- YANG HARUS DIKERJAKAN
Ganti "guru" dengan "pendidik" pada bagian kutipan tentang jejak Kartini yang dimulai dengan kata-kata "Belajar dari ibu" dan berakhir pada "berkembang dan tumbuh.", lalu tuliskan bagian itu kembali.

**** KUTIPAN

Mengajar dengan Cinta dan Membimbing dengan Empati: Jejak Kartini dalam Diri Guru
Baru kemarin tanggal 21 April, kita semua telah memperingati hari bersejarah untuk mengenang perjuangan Ibu R.A. Kartini yang menjadi pelopor emansipasi dan pendidikan bagi perempuan. Semangatnya yang luar biasa sebagai pendidik yang menyadari sepenuhnya bahwa mendidik bukan sekadar memberikan ilmu kepada murid tapi bagaimana beliau memberikan sebuah harapan, empati, dan cinta yang dalam bagi anak didiknya.
Kita bisa berefleksi dan bertanya dalam hati mengapa kita menjadi guru lalu maknanya apa? Jawabannya itu kembali pada diri kita masing-masing meski kita bisa peroleh dari panduan mengajar. Namun itu, belumlah cukup sebab kita kembali ke hati kita masing-masing bagaimana kita berusaha belajar ikhlas untuk hadir sepenuh hati ke kelas saat melakukan pembelajaran. Guru tidak sekadar mengajarkan materi pengetahuan tapi mendengar lebih dari sekadar menjelaskan dan berusaha memahami lebih dalam dari sekadar nilai.
Maksudnya ungkapan tersebut yakni kita sebagai guru tidak hanya hadir secara fisik di kelas tapi bagaimana kita bisa hadir secara emosional dan batiniah. Guru dapat berkonsentrasi pada murid, bukan sekadar materi yang disampaikan tapi benar-benar peduli mengenai proses belajar yang dialami murid. Guru seperti ini setidaknya mampu menangkap jika ada salah satu murid yang terlihat sedih, bingung, atau bahkan kurang semangat belajar. Kemudian kita bisa mendekati dengan kasih. Di sinilah jejak kartini masa kini yang hidup di hati kita sebagai guru untuk mengajar dengan cinta dan membimbing dengan penuh empati.
Belajar dari ibu Kartini yang perjuangannya membuka jalan bagi kaum perempuan agar mendapatkan hak pendidikan. Dari warisan perjuangan tersebut, terdapat gagasan mengenai akses belajar dan  nilai-nilai kemanusiaan. Nilai-nilai tersebut dapat kita terapkan melalui sikap guru yang tidak menyeragamkan murid tetapi dapat menghargai setiap keunikan murid. Dengan mengetahui bahwa setiap murid itu memiliki keunikan masing-masing sehingga guru dapat merawat harapan dan keberanian bagi murid  untuk menjadi dirinya sendiri yang bisa berkembang dan tumbuh.

********
**** INFORMASI YANG DIBERIKAN

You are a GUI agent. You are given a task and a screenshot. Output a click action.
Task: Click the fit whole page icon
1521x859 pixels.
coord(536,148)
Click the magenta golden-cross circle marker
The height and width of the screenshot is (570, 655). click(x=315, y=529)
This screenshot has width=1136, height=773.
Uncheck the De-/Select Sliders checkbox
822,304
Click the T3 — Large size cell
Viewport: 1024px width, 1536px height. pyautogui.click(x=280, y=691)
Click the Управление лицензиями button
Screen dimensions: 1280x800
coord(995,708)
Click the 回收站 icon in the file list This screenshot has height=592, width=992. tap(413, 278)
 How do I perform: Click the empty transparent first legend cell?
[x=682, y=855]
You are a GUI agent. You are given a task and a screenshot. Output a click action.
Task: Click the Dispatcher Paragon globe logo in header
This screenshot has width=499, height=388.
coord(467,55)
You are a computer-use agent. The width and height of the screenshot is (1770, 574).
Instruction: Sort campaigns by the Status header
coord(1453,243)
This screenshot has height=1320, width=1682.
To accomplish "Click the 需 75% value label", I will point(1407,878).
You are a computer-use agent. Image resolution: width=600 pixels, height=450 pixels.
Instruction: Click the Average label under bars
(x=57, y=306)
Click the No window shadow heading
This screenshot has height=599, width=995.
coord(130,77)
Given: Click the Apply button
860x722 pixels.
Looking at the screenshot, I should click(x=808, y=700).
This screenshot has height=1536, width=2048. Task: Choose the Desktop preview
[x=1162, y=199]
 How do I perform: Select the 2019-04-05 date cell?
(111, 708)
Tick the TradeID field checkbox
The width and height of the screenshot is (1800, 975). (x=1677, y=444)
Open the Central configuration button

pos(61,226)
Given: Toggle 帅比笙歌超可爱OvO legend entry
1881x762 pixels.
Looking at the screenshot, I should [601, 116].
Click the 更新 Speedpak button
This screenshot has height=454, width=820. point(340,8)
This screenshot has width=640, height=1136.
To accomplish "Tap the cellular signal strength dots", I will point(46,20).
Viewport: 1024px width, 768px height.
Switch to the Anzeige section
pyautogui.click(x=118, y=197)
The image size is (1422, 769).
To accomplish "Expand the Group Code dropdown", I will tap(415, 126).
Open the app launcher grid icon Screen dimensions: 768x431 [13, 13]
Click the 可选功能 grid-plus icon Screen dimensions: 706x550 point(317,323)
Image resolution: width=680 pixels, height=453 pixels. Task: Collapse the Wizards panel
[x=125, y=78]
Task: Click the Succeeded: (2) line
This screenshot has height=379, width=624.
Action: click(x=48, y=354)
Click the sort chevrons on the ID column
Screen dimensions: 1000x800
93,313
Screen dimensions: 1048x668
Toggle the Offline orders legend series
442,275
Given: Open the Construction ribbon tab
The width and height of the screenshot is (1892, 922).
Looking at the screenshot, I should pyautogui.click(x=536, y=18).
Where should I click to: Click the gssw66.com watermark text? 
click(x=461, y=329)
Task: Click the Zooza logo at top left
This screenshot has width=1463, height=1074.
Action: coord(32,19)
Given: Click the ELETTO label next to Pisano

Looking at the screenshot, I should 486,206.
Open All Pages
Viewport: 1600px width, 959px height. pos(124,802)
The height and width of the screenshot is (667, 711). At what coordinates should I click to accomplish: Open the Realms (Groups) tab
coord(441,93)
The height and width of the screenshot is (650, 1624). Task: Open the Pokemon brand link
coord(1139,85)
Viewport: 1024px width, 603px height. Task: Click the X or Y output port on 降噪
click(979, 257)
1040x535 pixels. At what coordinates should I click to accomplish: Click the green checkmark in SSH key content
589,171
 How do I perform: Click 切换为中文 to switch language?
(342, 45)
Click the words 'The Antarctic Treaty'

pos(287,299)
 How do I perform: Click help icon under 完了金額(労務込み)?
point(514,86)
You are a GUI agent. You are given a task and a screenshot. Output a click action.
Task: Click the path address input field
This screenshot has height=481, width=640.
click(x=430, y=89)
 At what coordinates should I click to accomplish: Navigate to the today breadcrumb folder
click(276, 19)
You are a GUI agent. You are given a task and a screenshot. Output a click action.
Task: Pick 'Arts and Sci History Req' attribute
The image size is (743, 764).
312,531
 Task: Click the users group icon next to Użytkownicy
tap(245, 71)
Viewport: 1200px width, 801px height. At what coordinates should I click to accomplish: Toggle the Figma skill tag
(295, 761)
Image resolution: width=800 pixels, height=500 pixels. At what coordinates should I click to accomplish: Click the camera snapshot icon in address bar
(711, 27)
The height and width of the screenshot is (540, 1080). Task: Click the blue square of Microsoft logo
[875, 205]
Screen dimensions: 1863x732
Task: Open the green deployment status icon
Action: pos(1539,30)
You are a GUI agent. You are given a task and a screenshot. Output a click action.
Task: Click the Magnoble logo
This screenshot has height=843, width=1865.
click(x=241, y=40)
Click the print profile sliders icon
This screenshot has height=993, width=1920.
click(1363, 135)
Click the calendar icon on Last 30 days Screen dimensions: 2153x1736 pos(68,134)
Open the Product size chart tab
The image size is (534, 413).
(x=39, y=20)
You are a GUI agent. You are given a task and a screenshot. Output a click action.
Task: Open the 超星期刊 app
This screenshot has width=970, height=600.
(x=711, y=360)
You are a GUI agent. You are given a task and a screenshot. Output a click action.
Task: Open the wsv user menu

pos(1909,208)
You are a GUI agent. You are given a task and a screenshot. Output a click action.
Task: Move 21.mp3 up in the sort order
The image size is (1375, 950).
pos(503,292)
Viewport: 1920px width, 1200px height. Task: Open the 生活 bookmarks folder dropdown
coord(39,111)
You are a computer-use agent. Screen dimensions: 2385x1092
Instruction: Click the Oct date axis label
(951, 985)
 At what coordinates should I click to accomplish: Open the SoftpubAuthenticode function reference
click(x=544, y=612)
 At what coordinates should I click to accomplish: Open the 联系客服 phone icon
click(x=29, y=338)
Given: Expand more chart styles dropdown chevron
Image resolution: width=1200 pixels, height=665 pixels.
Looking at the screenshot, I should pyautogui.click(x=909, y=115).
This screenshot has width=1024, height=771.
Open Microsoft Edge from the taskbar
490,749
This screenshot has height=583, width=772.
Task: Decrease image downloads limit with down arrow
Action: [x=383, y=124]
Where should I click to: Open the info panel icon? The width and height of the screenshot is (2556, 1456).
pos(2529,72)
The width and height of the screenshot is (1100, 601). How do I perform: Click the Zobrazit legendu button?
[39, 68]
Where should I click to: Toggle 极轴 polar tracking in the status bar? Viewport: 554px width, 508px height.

********

- JAWABAN
Belajar dari ibu Kartini yang perjuangannya membuka jalan bagi kaum perempuan agar mendapatkan hak pendidikan. Dari warisan perjuangan tersebut, terdapat gagasan mengenai akses belajar dan  nilai-nilai kemanusiaan. Nilai-nilai tersebut dapat kita terapkan melalui sikap pendidik yang tidak menyeragamkan murid tetapi dapat menghargai setiap keunikan murid. Dengan mengetahui bahwa setiap murid itu memiliki keunikan masing-masing sehingga pendidik dapat merawat harapan dan keberanian bagi murid  untuk menjadi dirinya sendiri yang bisa berkembang dan tumbuh.